Collected data:

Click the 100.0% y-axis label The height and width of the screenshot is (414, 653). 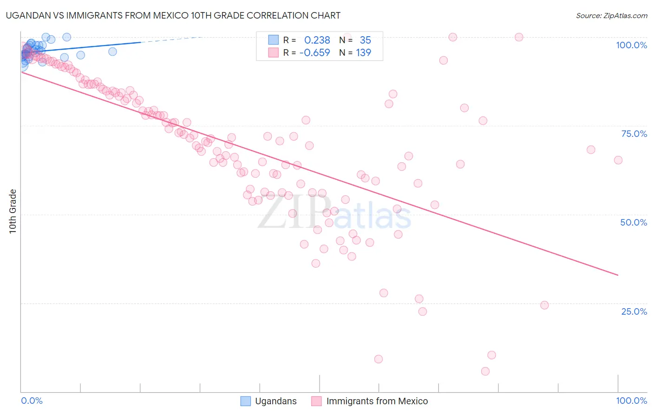pyautogui.click(x=632, y=45)
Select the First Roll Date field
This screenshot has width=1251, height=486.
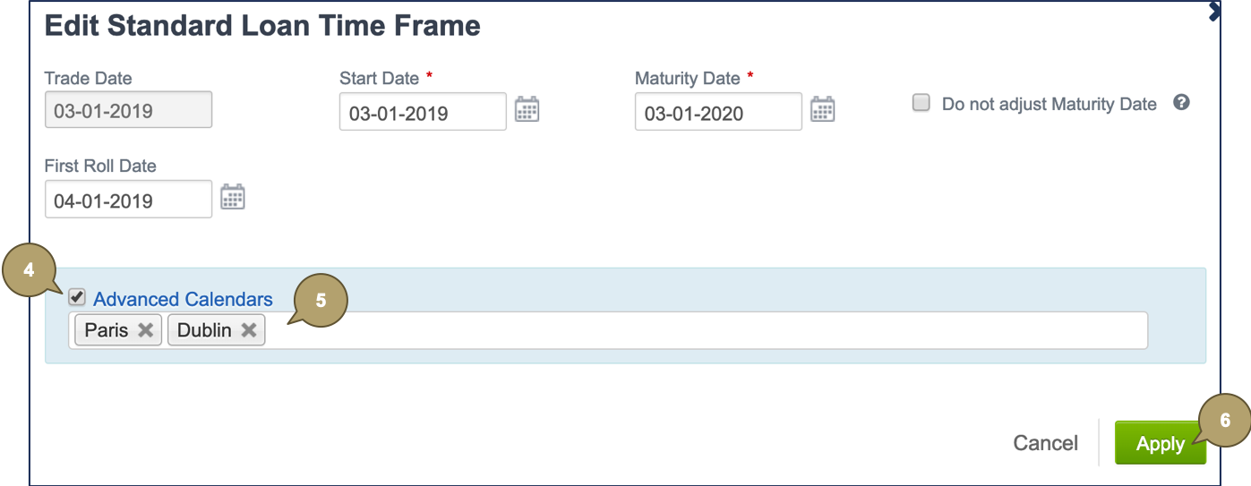pos(128,200)
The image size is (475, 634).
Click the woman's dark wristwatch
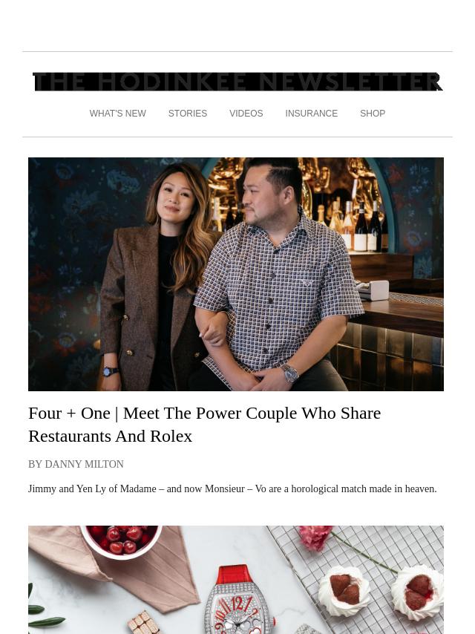click(110, 371)
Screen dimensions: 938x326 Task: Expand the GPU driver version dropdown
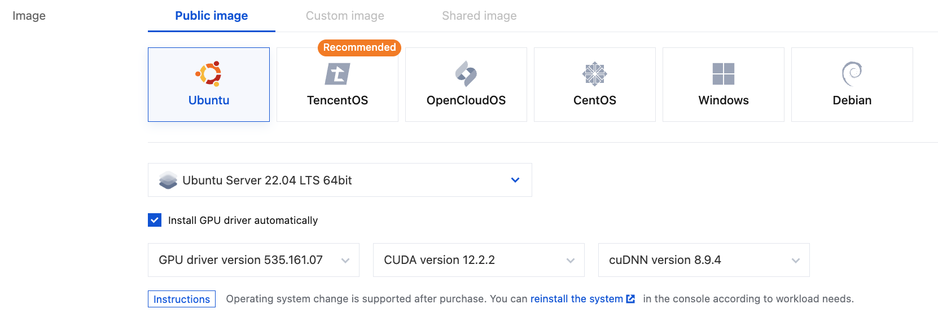(x=345, y=260)
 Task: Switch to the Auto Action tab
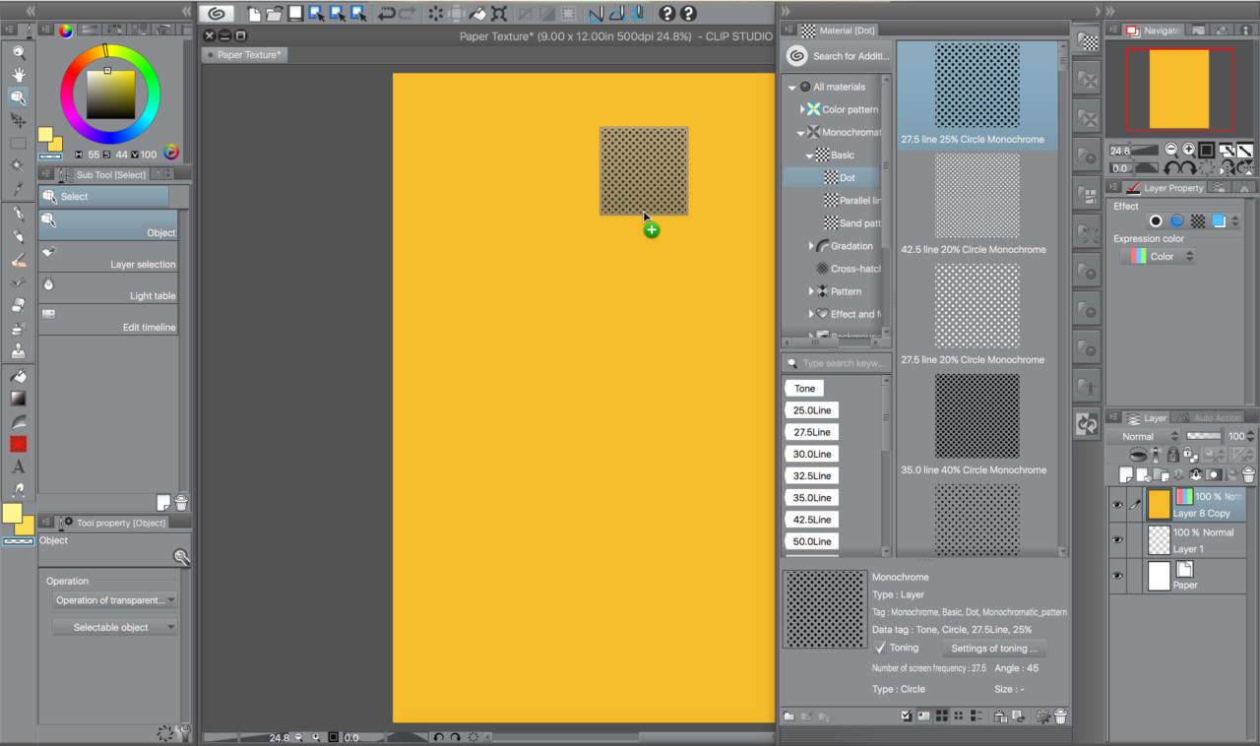pyautogui.click(x=1218, y=417)
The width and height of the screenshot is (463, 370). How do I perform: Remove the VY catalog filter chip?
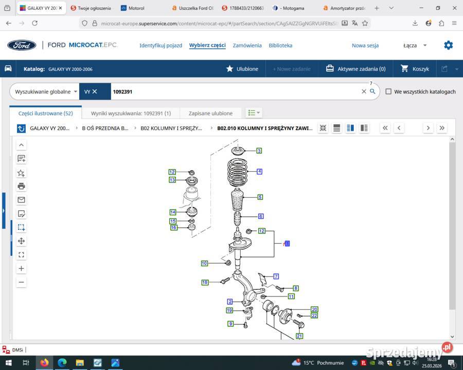coord(95,91)
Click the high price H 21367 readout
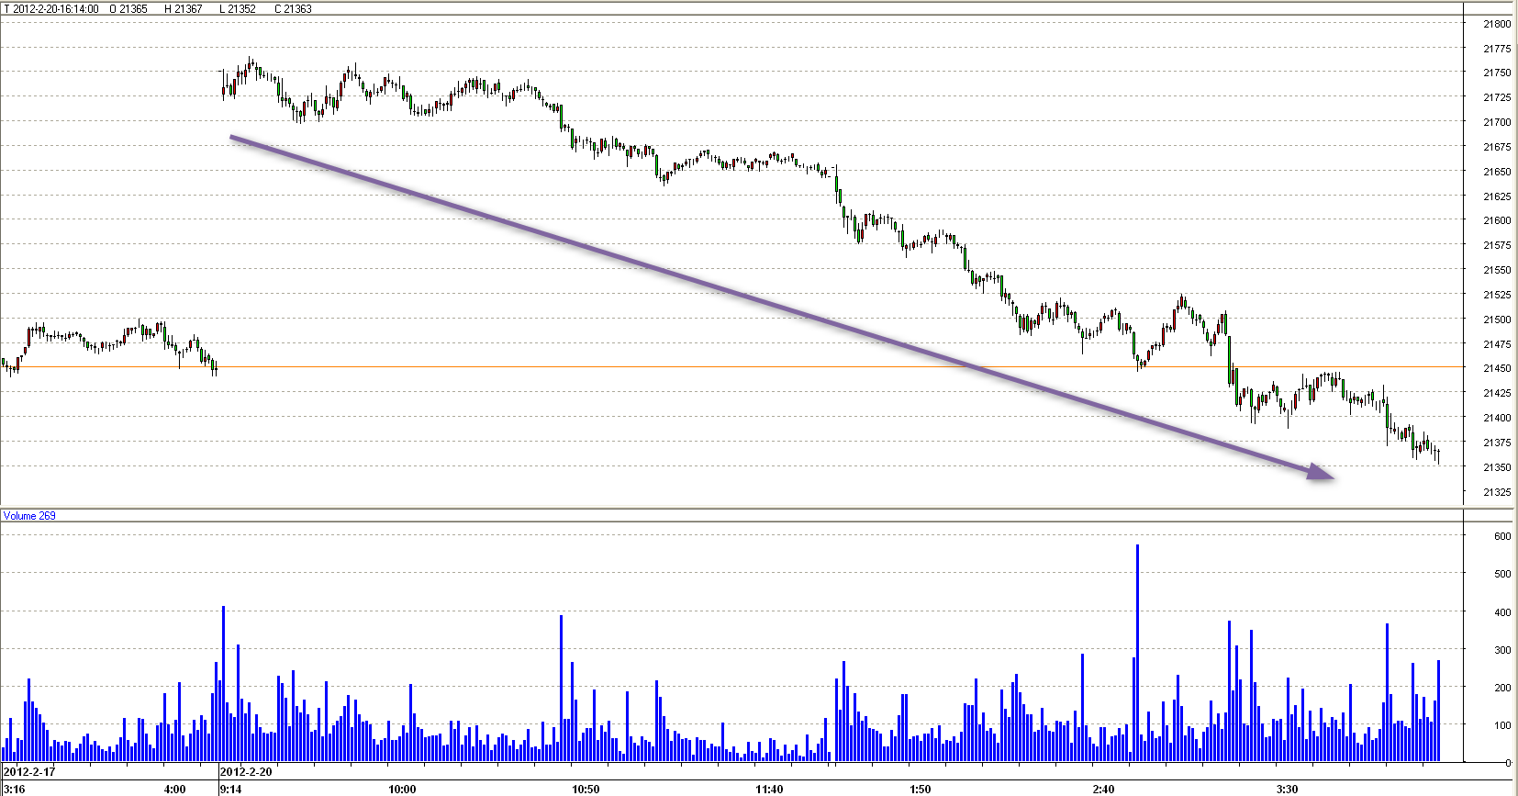Image resolution: width=1518 pixels, height=796 pixels. coord(184,9)
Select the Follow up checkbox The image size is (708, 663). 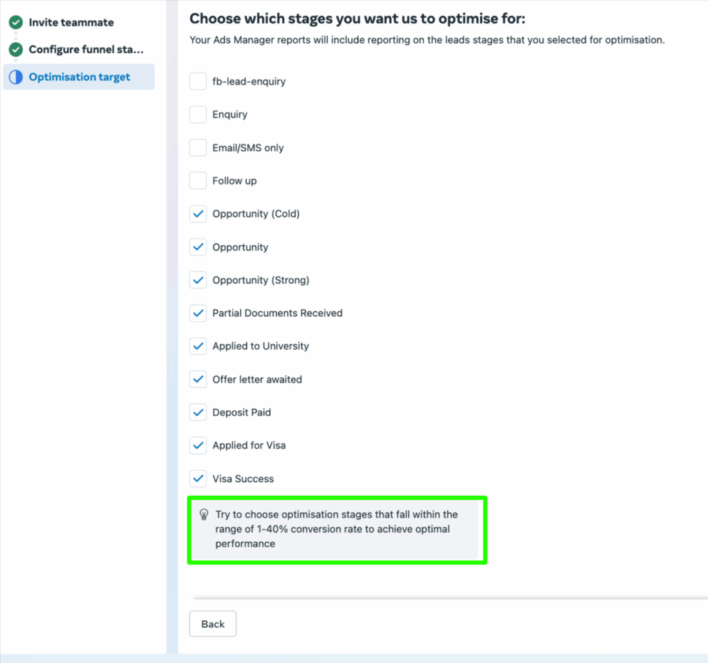pyautogui.click(x=198, y=181)
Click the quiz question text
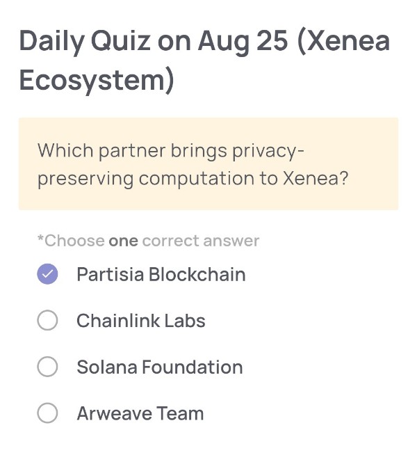The height and width of the screenshot is (462, 417). coord(193,164)
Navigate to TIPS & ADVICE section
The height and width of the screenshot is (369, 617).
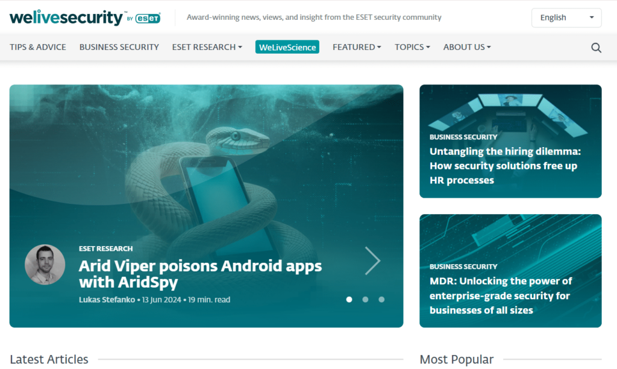coord(38,46)
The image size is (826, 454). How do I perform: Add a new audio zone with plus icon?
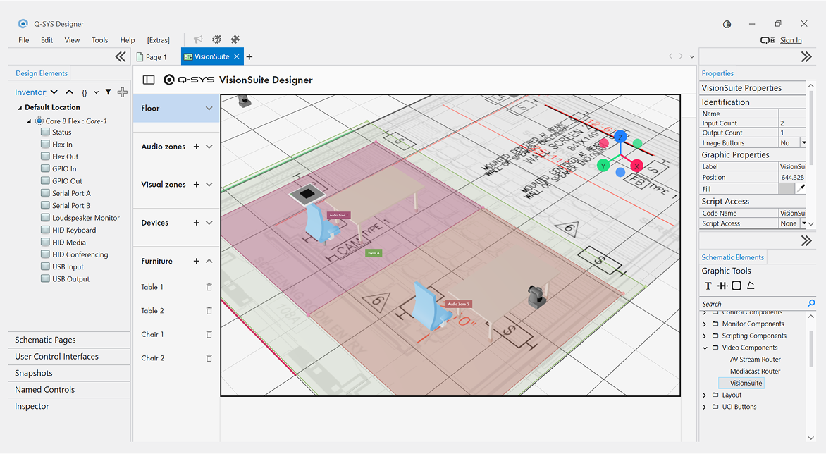[196, 147]
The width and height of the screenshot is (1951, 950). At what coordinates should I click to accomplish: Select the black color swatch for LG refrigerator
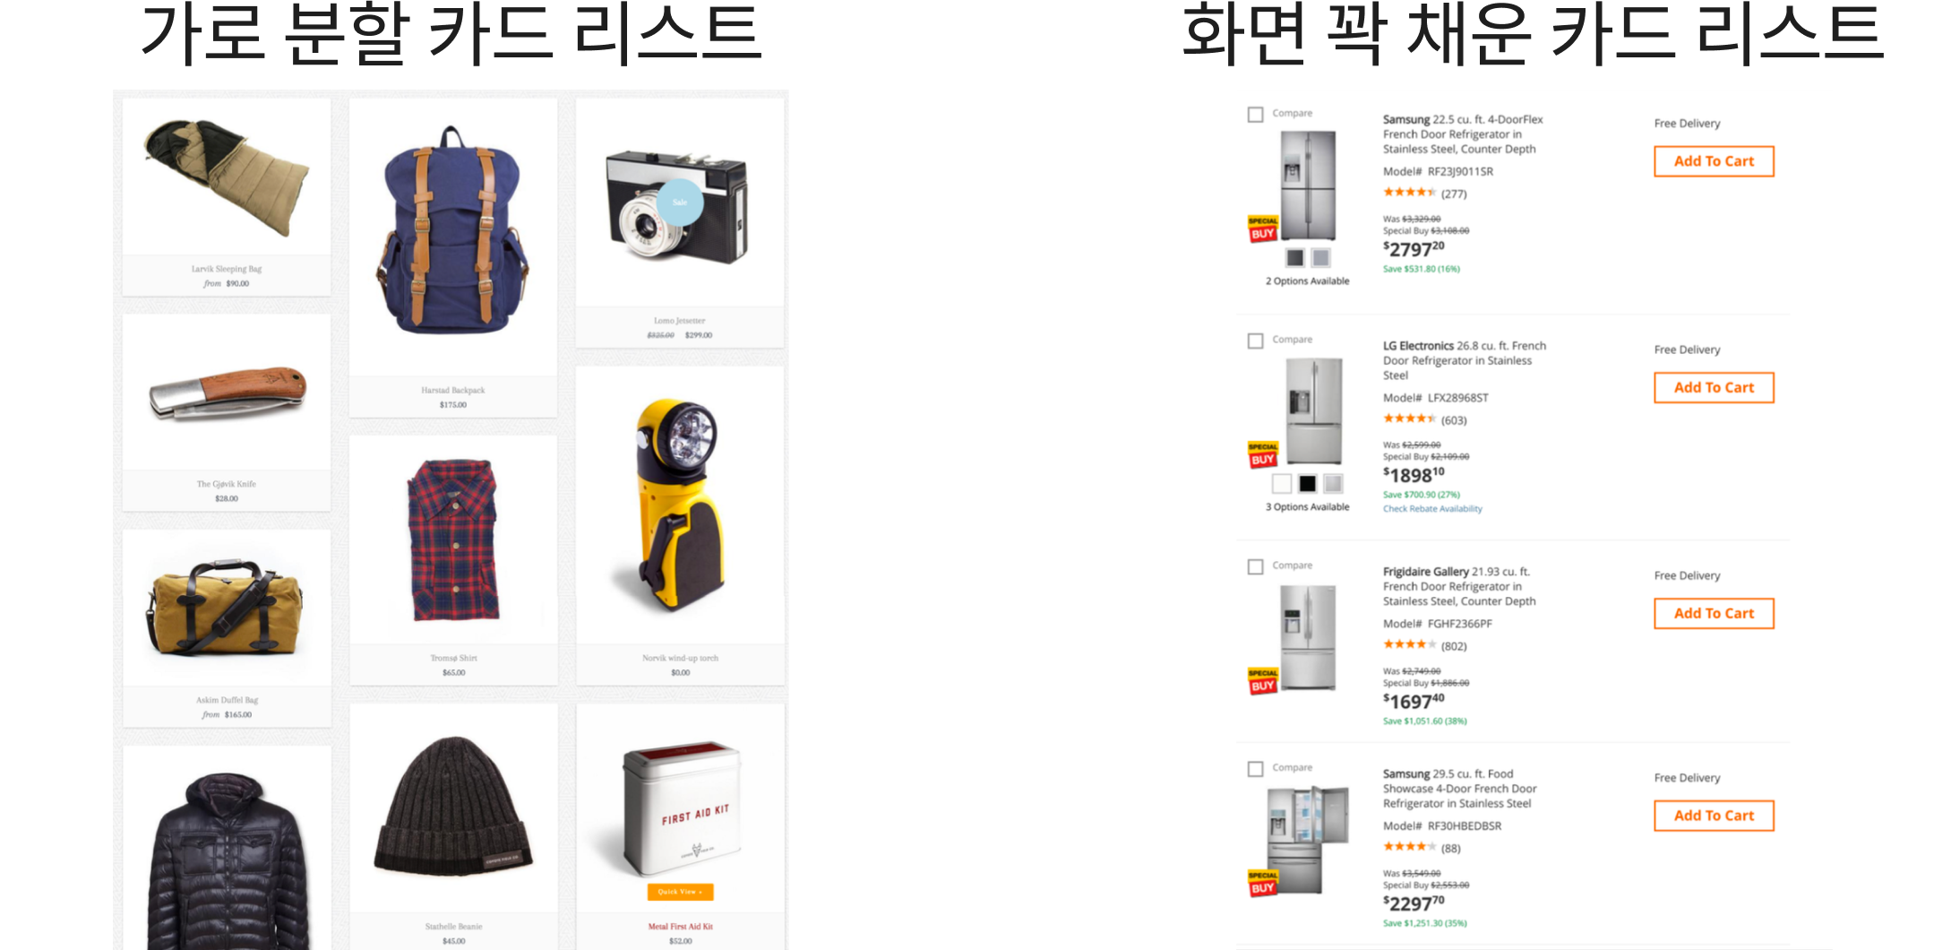tap(1308, 484)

- [WHAT IS EXPECTED]: Pictures excluded, return exactly the lines from the one with "Click the quiz question text" through the final line of the entries above, both included.

- [ANSWER SPACE]:
Click the quiz question text
The height and width of the screenshot is (462, 417). coord(193,164)
Navigate to TIPS & ADVICE section
The height and width of the screenshot is (369, 617).
coord(38,46)
The image size is (826, 454). How do I perform: Add a new audio zone with plus icon?
[196, 147]
The width and height of the screenshot is (1951, 950). At what coordinates should I click to accomplish: Select the black color swatch for LG refrigerator
tap(1308, 484)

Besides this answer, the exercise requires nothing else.